Learning By Doing: From Research Assistant to Co-Author
By Lindsay Marcellus
What happens when you pair a dedicated Carnegie Mellon University master’s student with a faculty member who shares CMU’s commitment to research mentorship? You might find yourself a published author in a peer-reviewed journal before graduating.
“One of my goals in this program was to either take classes or do research on every region of the world,” said Jessica Kirkpatrick.
Kirkpatrick entered the Master of Science in International Relations and Politics (MS IRP) program and, as part of her graduate fellowship, was assigned to be a research assistant to Assistant Teaching Professor John Chin. The topic was coups in Africa. Chin, the lead author of an “Historical Dictionary of Modern Coups D'état,” is an expert in the politics of coups and self-coups. Kirkpatrick not only thought the topic was interesting, but also saw an opportunity to learn about this region through research as well as the intricacies of the publication process itself.
“I share CMU’s philosophy and commitment to undergraduate and graduate research mentorship,” said Chin. “The ‘learning-by-doing’ research approach is something worth pursuing, and ideally at scale.”
CMU promotes access to research opportunities and mentorship for both undergraduate and graduate students. At the university level, the Office of Undergraduate Research and Scholar Development supports student research through Small Undergraduate Research Grants (SURG), Summer Undergraduate Research Fellowships (SURF) and Summer Undergraduate Research Apprenticeships (SURA), and celebrates undergraduate research each year in May with their Meeting of the Minds events. These efforts have made it possible for undergraduate students in colleges across CMU to study mindfulness meditation, the health impacts of wildfire smoke and more. Similarly, in addition to conference funding, the Office of Graduate and Postdoctoral Affairs offers research grants, such as the Graduate Small project Help (GuSH) Research Grant, to CMU graduate students.

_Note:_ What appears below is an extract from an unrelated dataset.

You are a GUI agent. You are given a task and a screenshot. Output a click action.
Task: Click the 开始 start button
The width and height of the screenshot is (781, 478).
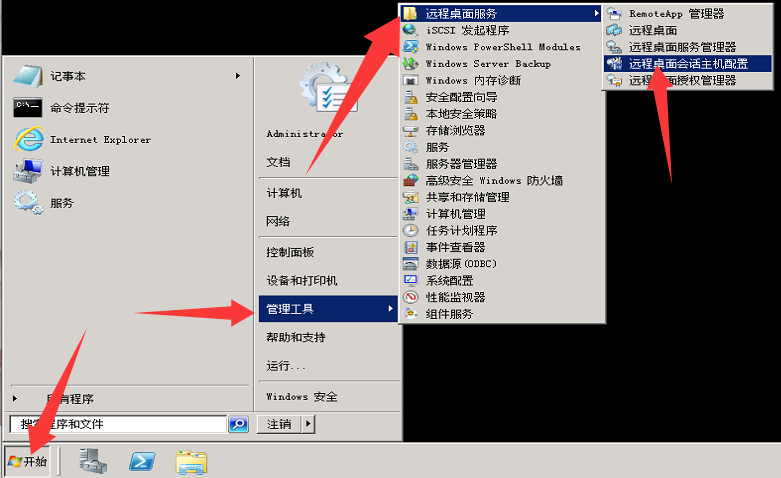point(27,461)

The Dietrich College of Humanities and Social Sciences likewise prioritizes undergraduate and graduate research. For example, graduate students have received fellowships from the National Science Foundation and the college offers multiple opportunities for undergraduate students to engage in research through research training courses, senior honor theses, working in labs and showcases like the Dietrich Undergraduate Colloquium.
The Institute for Politics and Strategy (IPS) offers research for credit opportunities for undergraduate students every semester. This semester, IPS students have the opportunity to work with five faculty members on six research projects, including the political destiny of former Latin American presidents and trends in Russian conversations about the war in Ukraine on the social media platform Telegram. In addition to being required to complete a thesis in their final semester of the program, MS IRP students like Kirkpatrick also have multiple opportunities to collaborate with faculty on research projects.

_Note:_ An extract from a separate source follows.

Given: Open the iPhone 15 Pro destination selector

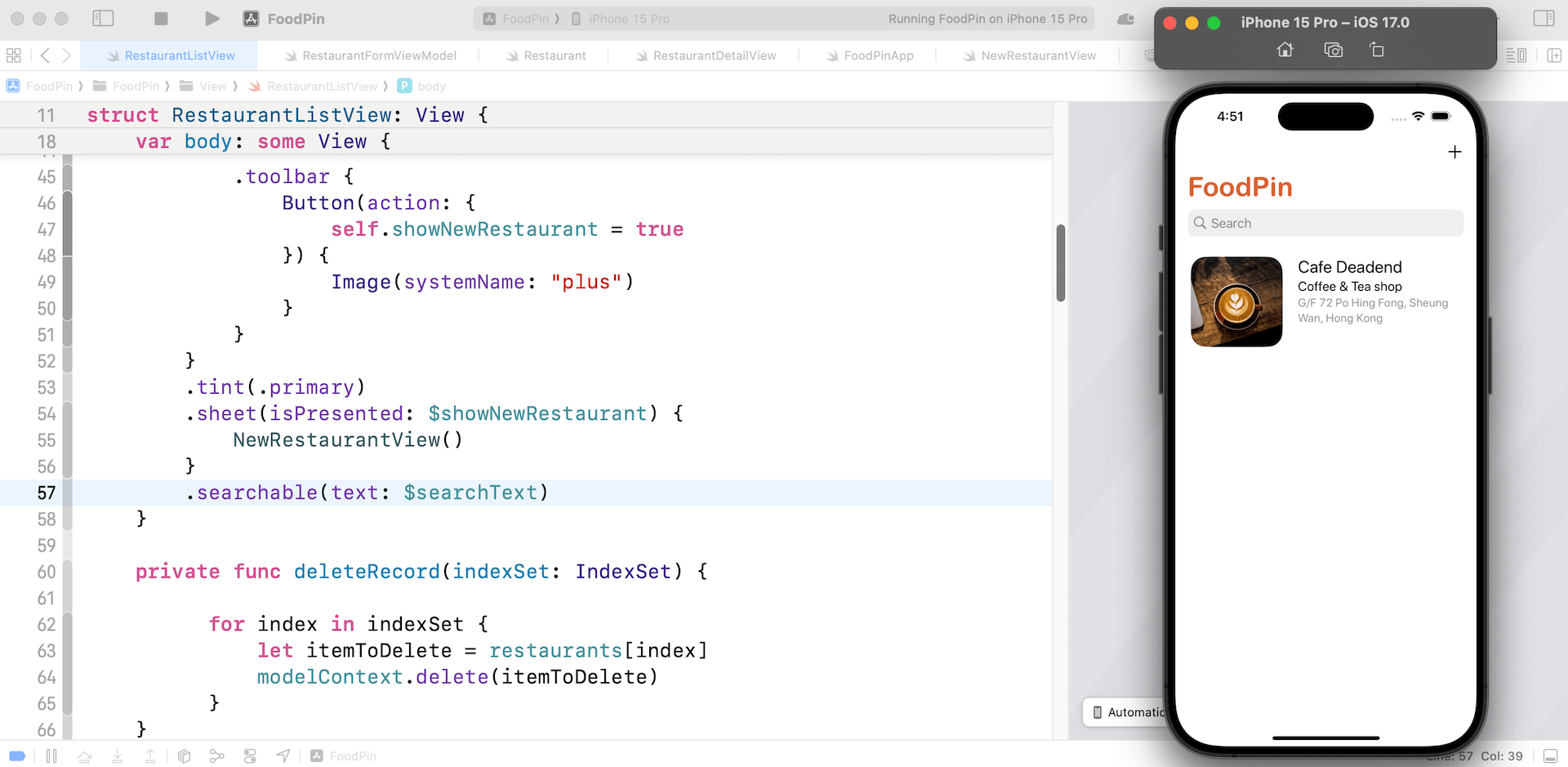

Over the years, Chin has had several students work with him on various projects and has found CMU students to be capable research assistants. Yet this is the first time that an IPS student has seen a project through from start to publication as a co-author in an academic journal. Chin hopes it is not the last. He believes in the ‘learning-by-doing’ research approach and is currently piloting a research capstone course called “Collaborative Research in Political Science.” Students enrolled in this course work in teams on project ideas related to Chin’s ongoing research interests with the goal of co-authoring an article.
“It can be intimidating to approach the publication process, but Professor Chin walked me through each step and now I feel more prepared to publish papers in the future,” said Kirkpatrick.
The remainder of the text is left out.